About one year after MAS did a public consultation on their proposals to enhance safeguards of some forms of unregulated investments, they have studied the responses and are now ready to put this into law.

death-unregulated-investmentsRetail investors in non-conventional investment products will now be accorded the same regulatory safeguards as investors in capital markets products.

This involves two main areas.

Precious Metals Buy-back Schemes

Precious metals buy-back arrangements which involve the sale of precious metals with guaranteed buy-back at an agreed price. The scope will be limited to arrangements involving gold, silver and platinum, as these are widely regarded as financial assets and are commonly used as collateral for such arrangements.

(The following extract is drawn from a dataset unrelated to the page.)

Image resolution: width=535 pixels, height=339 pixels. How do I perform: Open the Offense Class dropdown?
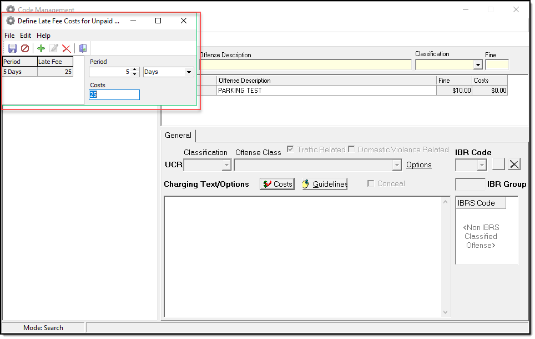pos(396,165)
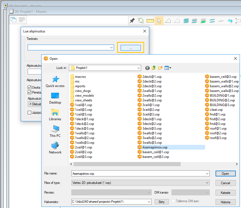Image resolution: width=241 pixels, height=208 pixels.
Task: Go back using Open dialog back arrow
Action: 147,68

Collectively-managed Investment Schemes (CIS)

Schemes which are in substance similar to traditional regulated investment funds but do not pool investors’ contributions will be regulated as Collective Investment Schemes under the SFA.

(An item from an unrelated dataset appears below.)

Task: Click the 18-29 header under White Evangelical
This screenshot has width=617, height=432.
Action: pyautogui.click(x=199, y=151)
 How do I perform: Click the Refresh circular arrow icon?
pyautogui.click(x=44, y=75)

The key factors to determine whether an investment is considered a CIS will be the :

  • Participants have no day-to-day control over management of the property (“control” limb);
  • Property is managed as a whole by or on behalf of the scheme operator (“management” limb);
  • Purpose or effect (or purported purpose or effect) of the arrangement is to enable participants to participate in profits arising from the scheme property (“purpose” limb).

Schemes intended for retail investors will require authorization from MAS and are restricted to:

  • investments in securities or other assets that are liquid (e.g. precious metals), or
  • have stable income-generating ability (e.g. completed real estate)

The operators will need to adhere to the CIS code, which will be impossible for most operators.

The rest of the schemes like agriculture, undeveloped real estate, land banking, etc will not be allowed to be sold to the general public.

Once this is put into law, many of the unregulated schemes existing today will only be able to rely on accredited investors. Most will likely have to close shop.

Another change that is going to be implemented is that investors who meet prescribed wealth or income thresholds to qualify as accredited investors (AIs) will have the option to benefit from the full range of regulatory safeguards that are applicable for retail investors.

You can read the full MAS response here:

2015_08_24 Response to feedback Part I and III

Leave a Comment:

3 comments
Steve F says 8 years ago

Good. Hopefully this will kill some of the more obvious scams out there. Looking forward to schemes that guarantee investors can buy, sell, harvest their exotic tree investments in India and Thaialnd as they wish to try and get around these rules.

Reply
Jasmin says 8 years ago

Following this move by MAS, are Structured Deposits some banks are promoting regulated?
Thank you.

Reply
    xyz says 8 years ago

    Structured deposits have ALL ALONG been regulated as being under CIS products.

    This doesn’t mean you have free lunch to always profit and/or always have no loss.

    As can be seen during 2008/2009 e.g. Minibonds, Pinnacle Notes, etc etc. Under Singapore law, the banks all conducted themselves according to the letter of the law, no misdeeds were performed by banks & their employees & agencies.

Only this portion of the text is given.